- Born: May 12, 1922 Corozal, Puerto Rico
- Died: October 5, 1957 (aged 35) Bayamón, Puerto Rico
- Burial place: Puerto Rico National Cemetery
- Other names: Paquito Joglar
- Occupation(s): Medical technologist (US Army, WWII) Civic leader
- Years active: 1940s–1957
- Organization(s): Boy Scouts of America Lions Club International Vaqueros de Bayamón
- Spouse: Elsa Pesquera Umpierre ​ ​(m. 1947)​
- Awards: Silver Beaver Award
- Honors: Paquito Joglar Cabin (posthumous)

= Francisco "Paquito" Joglar Herrero =

Puerto Rican civic leader (1922–1957)

Francisco "Paquito" Joglar Herrero (May 12, 1922 – October 5, 1957) was a Puerto Rican medical technologist who served in the United States Army during World War II and later became a civic leader.

==Early life and career==
Francisco Joglar Herrero, nicknamed "Paquito", was born on May 12, 1922, in the town of Corozal, Puerto Rico. His parents were Francisco Joglar Rodriguez and Angelina Herrero Calderón. At an early age, his family moved to the city of Bayamón, Puerto Rico where he attended elementary as well as high school. He served in the United States Army in the Medical Department during World War II with the rank of Technician fourth grade. In 1947, Francisco Joglar married Elsa Pesquera Umpierre.

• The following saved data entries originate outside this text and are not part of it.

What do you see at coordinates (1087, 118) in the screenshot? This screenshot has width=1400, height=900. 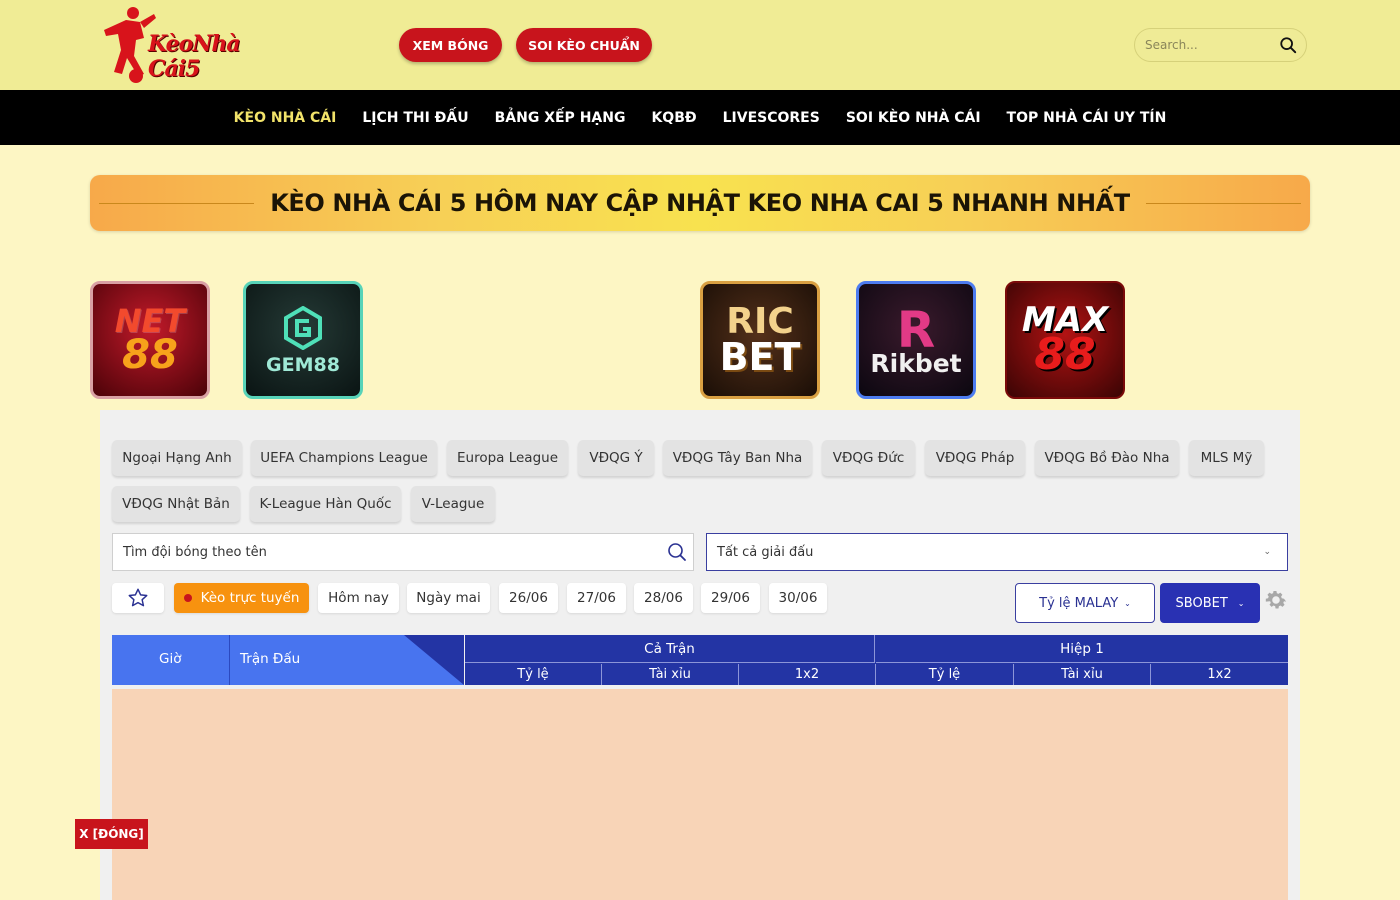 I see `nav-item-top-nha-cai: TOP NHÀ CÁI UY TÍN` at bounding box center [1087, 118].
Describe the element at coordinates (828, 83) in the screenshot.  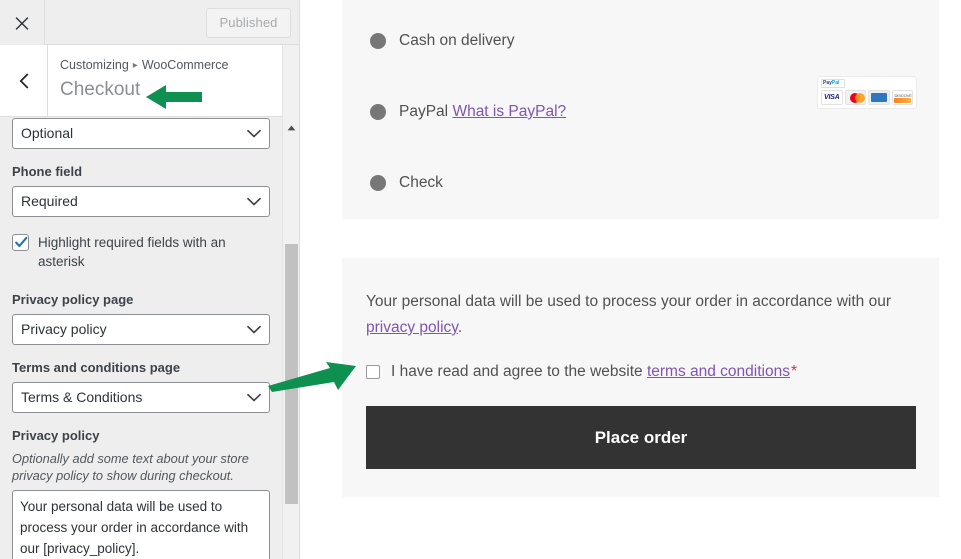
I see `paypal-brand-pay: Pay` at that location.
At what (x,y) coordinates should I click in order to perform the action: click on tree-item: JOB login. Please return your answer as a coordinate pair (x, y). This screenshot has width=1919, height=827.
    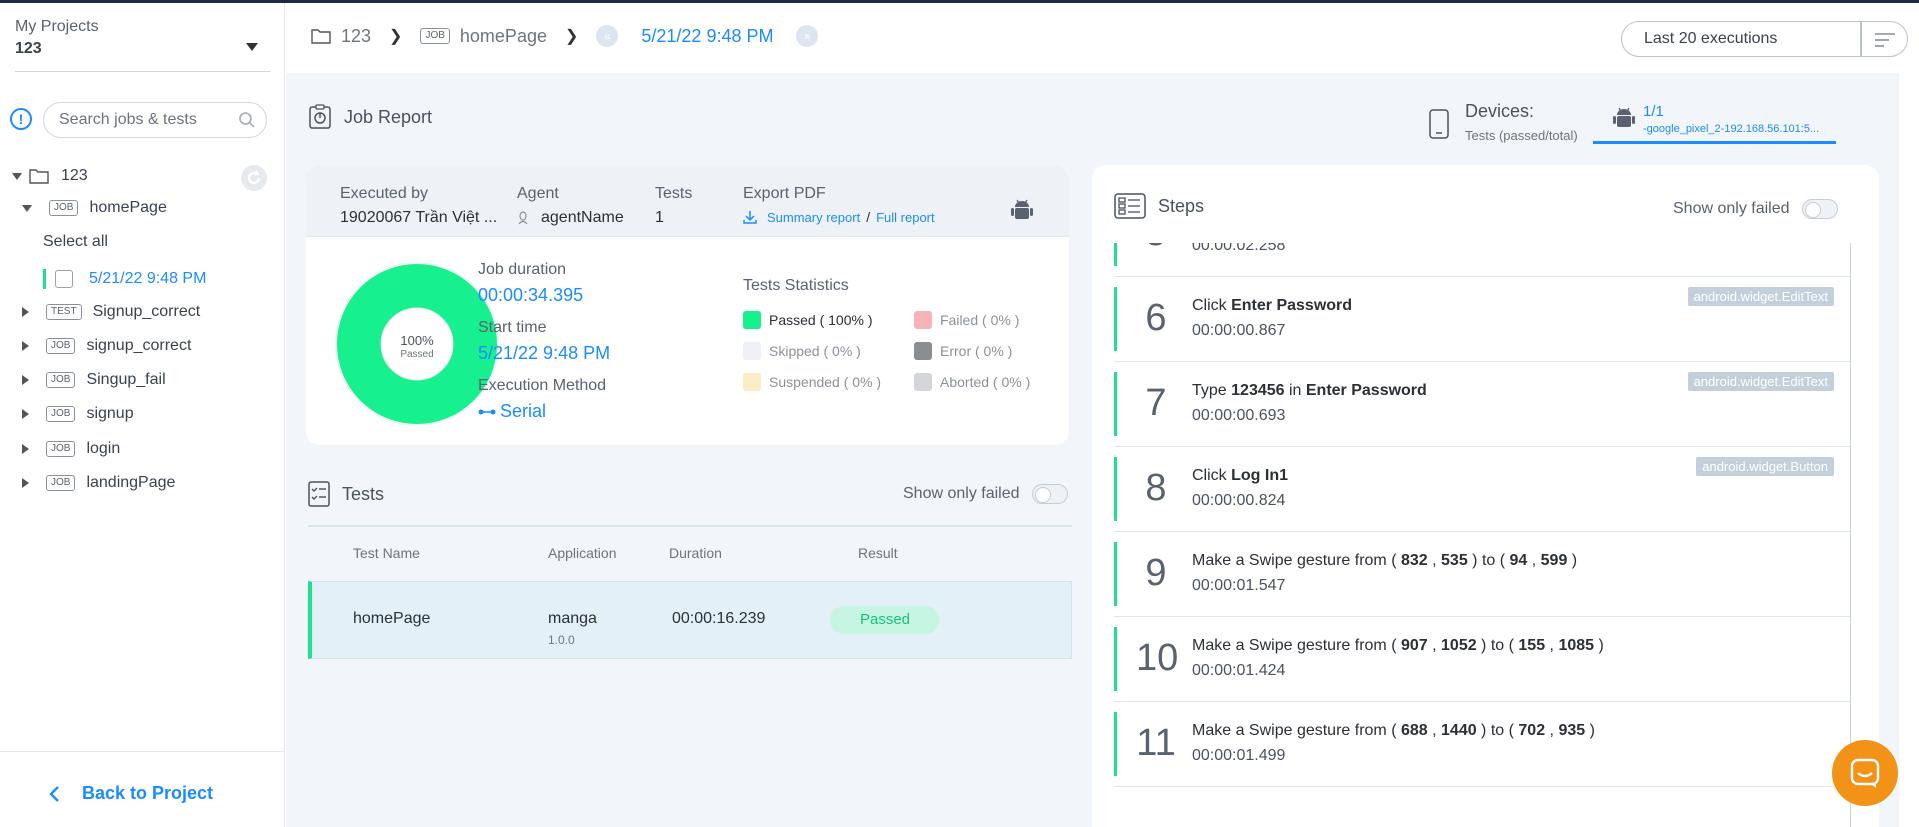
    Looking at the image, I should click on (71, 449).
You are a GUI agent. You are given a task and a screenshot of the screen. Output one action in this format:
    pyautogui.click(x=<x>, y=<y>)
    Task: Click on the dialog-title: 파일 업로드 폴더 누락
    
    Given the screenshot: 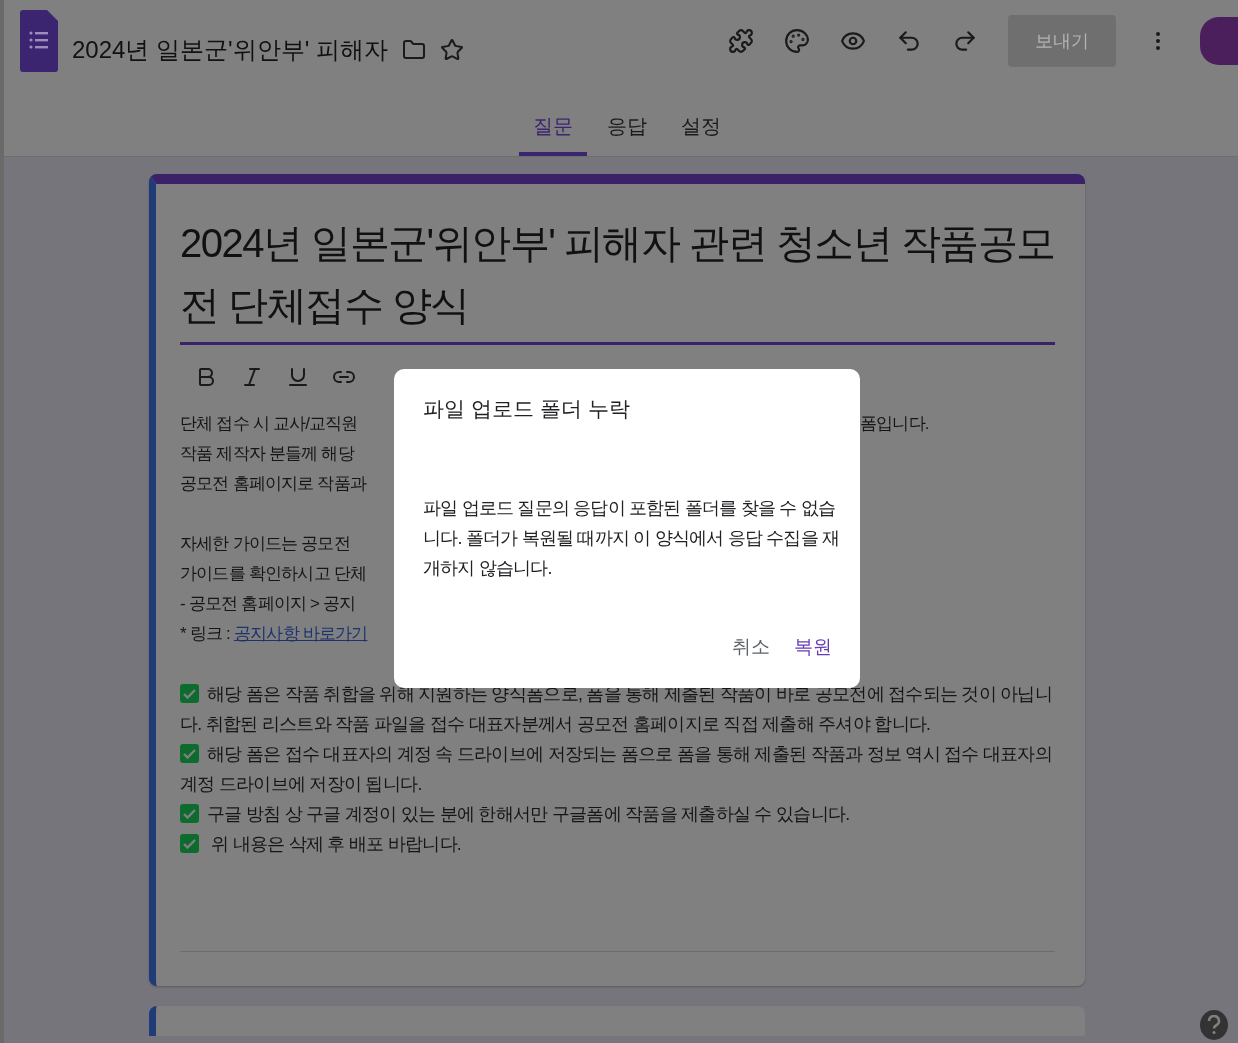 What is the action you would take?
    pyautogui.click(x=527, y=409)
    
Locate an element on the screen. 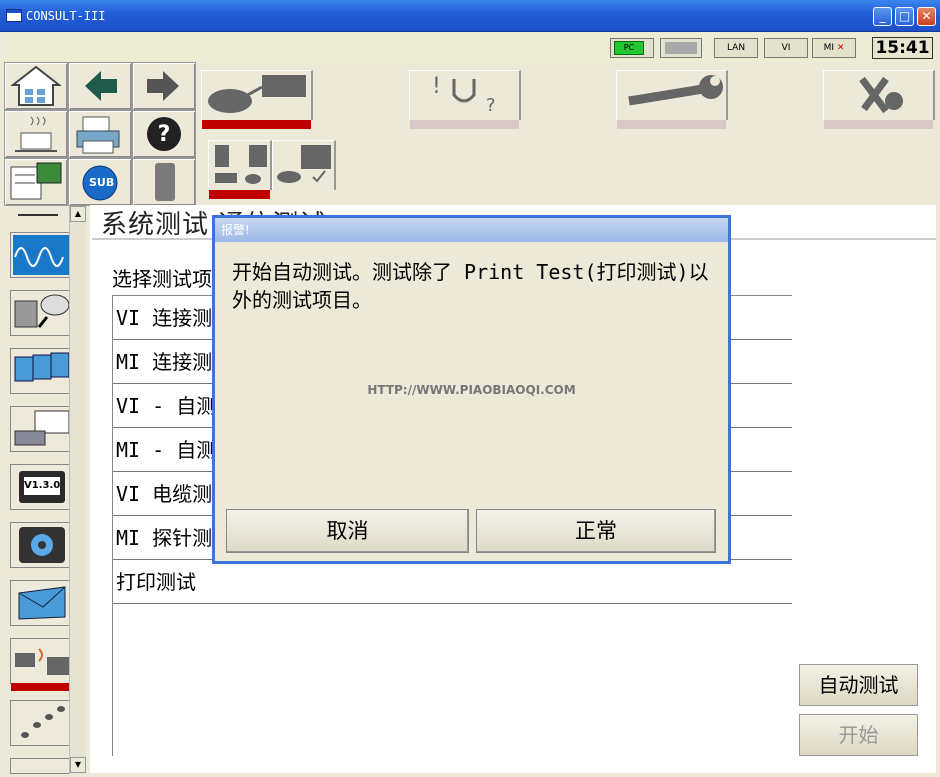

Early on, he distinguished himself as a community and civic leader in various organizations such as the Lions Club, Colonia Hispanoamericana, the Catholic Church and the Vaqueros de Bayamón fan club. He was a founding member of the Alpha Chi Beta fraternity Bayamón chapter. He worked with the Boy Scouts of America Puerto Rico Council, serving as founding member of the Order of the Arrow chapter in Puerto Rico. For his service to the BSA, he was honored with the Silver Beaver Award.

==Death==
He died on October 5, 1957 in a car accident and is buried at the Puerto Rico National Cemetery in Bayamón, Puerto Rico.

==Posthumous honors==
In his honor, a street in Bayamón is named after him. An oil painting portrait of Francisco Joglar Herrero is on permanent display at the "Galeria de Bayamoneses Ilustres" at the Interamerican University of Puerto Rico Bayamon Campus. The "Paquito Joglar" cabin in Puerto Rico's Guajataka Scout Reservation was named after him.